Question

A body is projected vertically upwards show that velocity of striking is equal to its velocity of projection numerically.​

Answer 1

Explanation:

mark me brain list hope it's help ful

Answer 2

Explanation,

Let us suppose the body is projected with a vertical speed of $Vm/s^{2}$

Considering the upward motion, we have

• Upward velocity = $Vm/s^{2}$

• Acceleration due to gravity acting in the opposite direction $a = -g$

Due to the negative acceleration, its velocity will become zero at some point during the time of its flight. We will calculate the height at which this happens.

Using formula, $2as = v^{2} - u^{2}$

$2*-g*s = 0 - V^{2}$   (final velocity is zero)

$s = \frac{V^{2} }{2g}$   ---------- eq(1)

Now, for the downward motion,

Initial velocity is 0,

Acceleration due to gravity is positive, acting in the direction of motion $a = g$

Using the same formula we can calculate its final velocity while striking,

using value of $s$ from eq(1).

$2g(\frac{V^{2} }{2g}) = v_{final} ^{2} - 0\\V^{2} = v_{final} ^{2} \\v_{final} = V$

Therefore, the velocity with which the body is projected is the same with which it strikes.

Hence, proved.

Questions
A) Decide whether each statement agrees with the thread on a body projected vertically upward: (i) for the downward motion, the second answer treats gravity's acceleration as positive; (ii) the second answer starts the downward motion with an initial velocity of V; (iii) the second answer concludes that the body strikes with the same velocity at which it was projected. For each, give yes or no with the deciding words of the thread quoted exactly.
B) Please quote the thread on a body projected vertically upward word for word, beginning at the words "Initial velocity is" and stopping after "Hence, proved.".

Collected data
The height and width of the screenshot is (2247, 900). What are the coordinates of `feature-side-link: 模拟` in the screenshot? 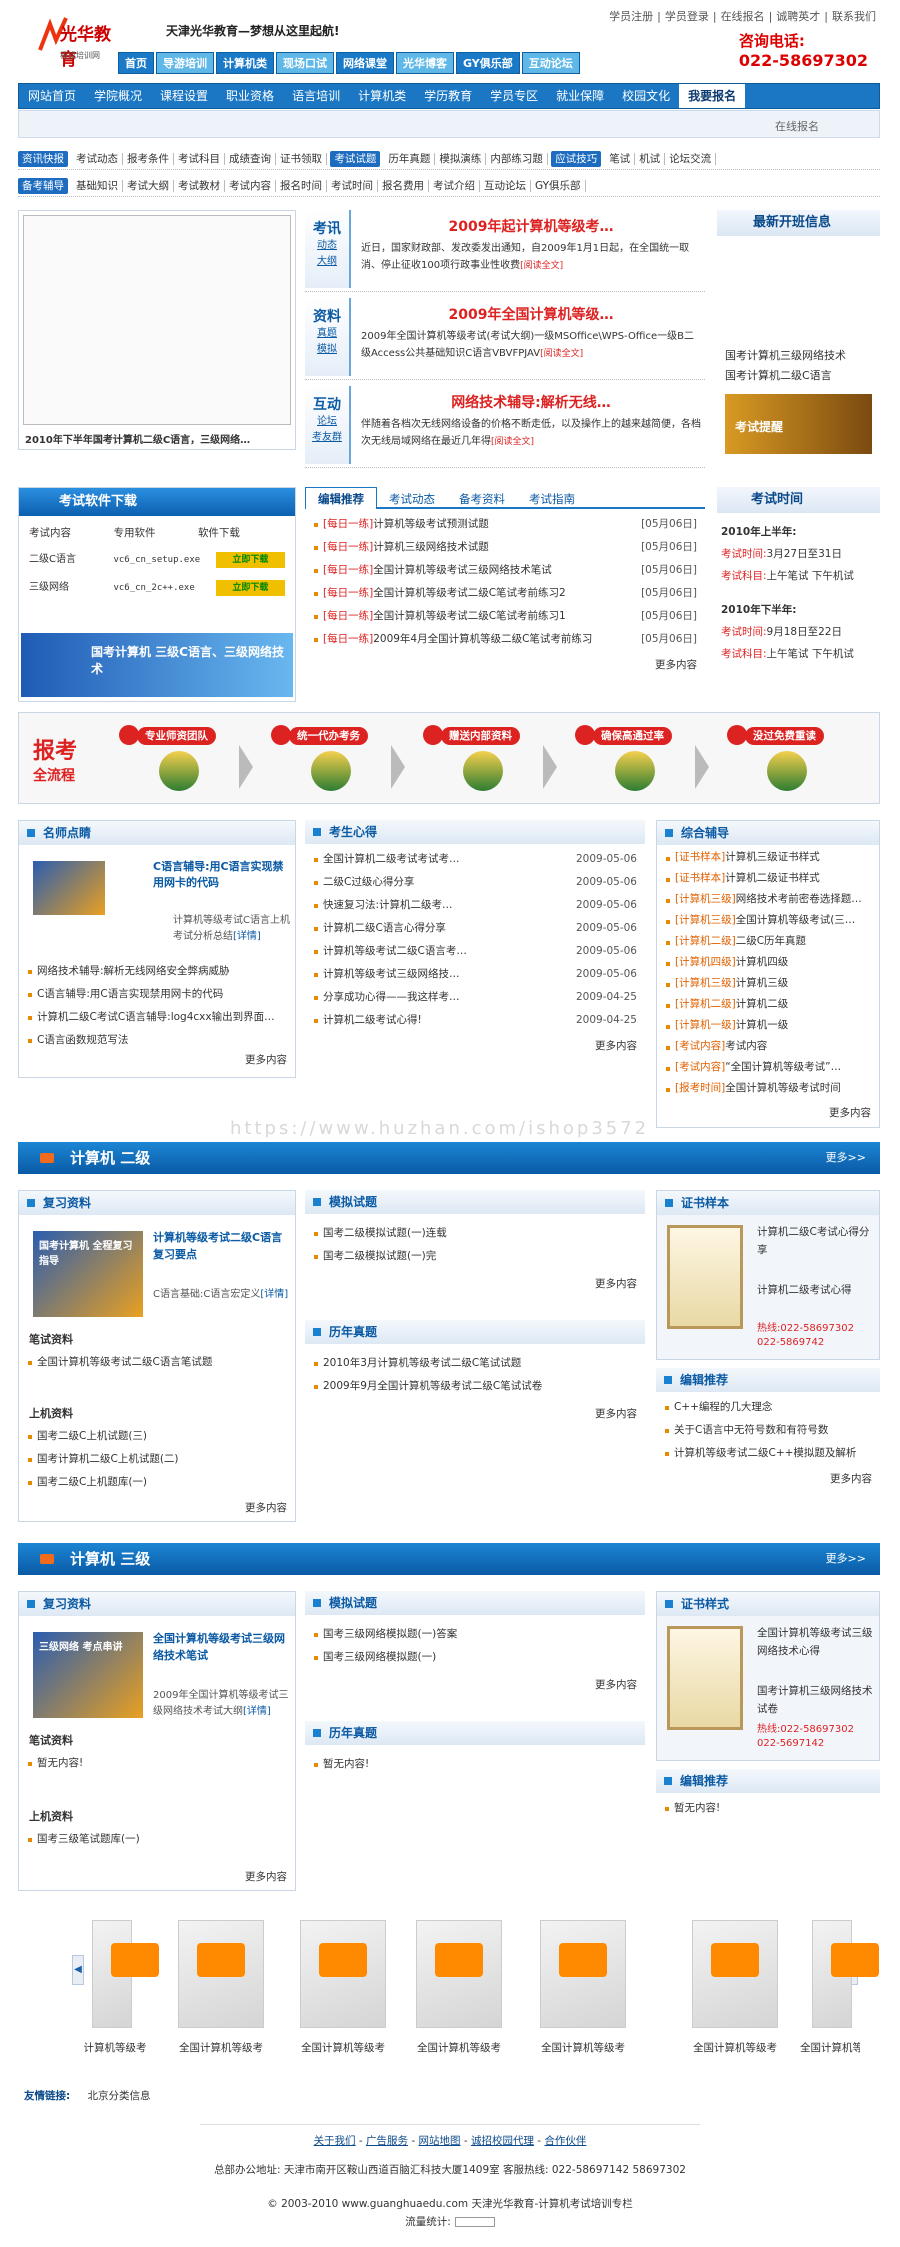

Solutions per task
A)
(i) Yes: "Acceleration due to gravity is positive, acting in the direction of motion"
(ii) No: "Initial velocity is 0,"
(iii) Yes: "Therefore, the velocity with which the body is projected is the same with which it strikes."

B)
Initial velocity is 0,

Acceleration due to gravity is positive, acting in the direction of motion $a = g$

Using the same formula we can calculate its final velocity while striking,

using value of $s$ from eq(1).

$2g(\frac{V^{2} }{2g}) = v_{final} ^{2} - 0\\V^{2} = v_{final} ^{2} \\v_{final} = V$

Therefore, the velocity with which the body is projected is the same with which it strikes.

Hence, proved.